Task: Copy the data that follows, exactly and completely.

Dataset records:
---
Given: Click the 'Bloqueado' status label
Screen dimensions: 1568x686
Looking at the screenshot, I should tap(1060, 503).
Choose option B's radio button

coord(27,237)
---
Exercise response:
Given: Click the 'Bloqueado' status label
Screen dimensions: 1568x686
Looking at the screenshot, I should tap(1060, 503).
Choose option B's radio button

coord(27,237)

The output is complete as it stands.